**The problem**. Would you print out every entry exactly as given?

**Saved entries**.
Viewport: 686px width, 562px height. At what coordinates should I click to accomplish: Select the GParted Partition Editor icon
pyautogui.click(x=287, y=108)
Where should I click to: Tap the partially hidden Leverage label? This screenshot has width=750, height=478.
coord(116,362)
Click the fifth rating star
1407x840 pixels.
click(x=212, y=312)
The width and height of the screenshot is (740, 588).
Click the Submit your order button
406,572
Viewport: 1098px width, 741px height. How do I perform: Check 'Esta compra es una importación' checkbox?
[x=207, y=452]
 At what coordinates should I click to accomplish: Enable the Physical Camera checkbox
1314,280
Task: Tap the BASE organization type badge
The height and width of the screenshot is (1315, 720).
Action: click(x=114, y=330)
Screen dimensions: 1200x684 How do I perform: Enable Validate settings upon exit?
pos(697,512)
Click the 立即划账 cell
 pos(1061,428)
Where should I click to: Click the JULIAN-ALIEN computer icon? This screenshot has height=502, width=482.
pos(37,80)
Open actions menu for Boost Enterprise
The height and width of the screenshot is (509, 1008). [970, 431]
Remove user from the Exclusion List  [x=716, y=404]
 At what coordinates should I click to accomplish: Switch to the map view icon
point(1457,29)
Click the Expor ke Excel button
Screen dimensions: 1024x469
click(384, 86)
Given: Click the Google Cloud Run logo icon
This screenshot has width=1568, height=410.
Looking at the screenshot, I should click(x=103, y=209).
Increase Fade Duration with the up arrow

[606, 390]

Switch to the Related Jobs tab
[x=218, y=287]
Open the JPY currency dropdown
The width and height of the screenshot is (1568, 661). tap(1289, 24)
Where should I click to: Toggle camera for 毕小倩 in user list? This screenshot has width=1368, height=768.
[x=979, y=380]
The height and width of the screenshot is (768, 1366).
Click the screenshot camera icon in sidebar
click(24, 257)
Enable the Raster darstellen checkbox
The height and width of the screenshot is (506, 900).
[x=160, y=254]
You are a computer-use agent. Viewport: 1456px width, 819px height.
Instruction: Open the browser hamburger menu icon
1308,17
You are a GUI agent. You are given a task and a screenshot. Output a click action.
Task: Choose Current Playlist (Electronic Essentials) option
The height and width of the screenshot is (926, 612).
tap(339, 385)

**Solved exercise**.
Viewport: 686px width, 562px height. At what coordinates should I click to accomplish: Select the GParted Partition Editor icon
pyautogui.click(x=287, y=108)
Where should I click to: Tap the partially hidden Leverage label? This screenshot has width=750, height=478.
coord(116,362)
Click the fifth rating star
1407x840 pixels.
click(x=212, y=312)
The width and height of the screenshot is (740, 588).
Click the Submit your order button
406,572
Viewport: 1098px width, 741px height. How do I perform: Check 'Esta compra es una importación' checkbox?
[x=207, y=452]
 At what coordinates should I click to accomplish: Enable the Physical Camera checkbox
1314,280
Task: Tap the BASE organization type badge
The height and width of the screenshot is (1315, 720).
Action: click(x=114, y=330)
Screen dimensions: 1200x684 How do I perform: Enable Validate settings upon exit?
pos(697,512)
Click the 立即划账 cell
 pos(1061,428)
Where should I click to: Click the JULIAN-ALIEN computer icon? This screenshot has height=502, width=482.
pos(37,80)
Open actions menu for Boost Enterprise
The height and width of the screenshot is (509, 1008). [970, 431]
Remove user from the Exclusion List  [x=716, y=404]
 At what coordinates should I click to accomplish: Switch to the map view icon
point(1457,29)
Click the Expor ke Excel button
Screen dimensions: 1024x469
click(384, 86)
Given: Click the Google Cloud Run logo icon
This screenshot has width=1568, height=410.
Looking at the screenshot, I should click(x=103, y=209).
Increase Fade Duration with the up arrow

[606, 390]

Switch to the Related Jobs tab
[x=218, y=287]
Open the JPY currency dropdown
The width and height of the screenshot is (1568, 661). tap(1289, 24)
Where should I click to: Toggle camera for 毕小倩 in user list? This screenshot has width=1368, height=768.
[x=979, y=380]
The height and width of the screenshot is (768, 1366).
Click the screenshot camera icon in sidebar
click(24, 257)
Enable the Raster darstellen checkbox
The height and width of the screenshot is (506, 900).
[x=160, y=254]
You are a computer-use agent. Viewport: 1456px width, 819px height.
Instruction: Open the browser hamburger menu icon
1308,17
You are a GUI agent. You are given a task and a screenshot. Output a click action.
Task: Choose Current Playlist (Electronic Essentials) option
The height and width of the screenshot is (926, 612).
tap(339, 385)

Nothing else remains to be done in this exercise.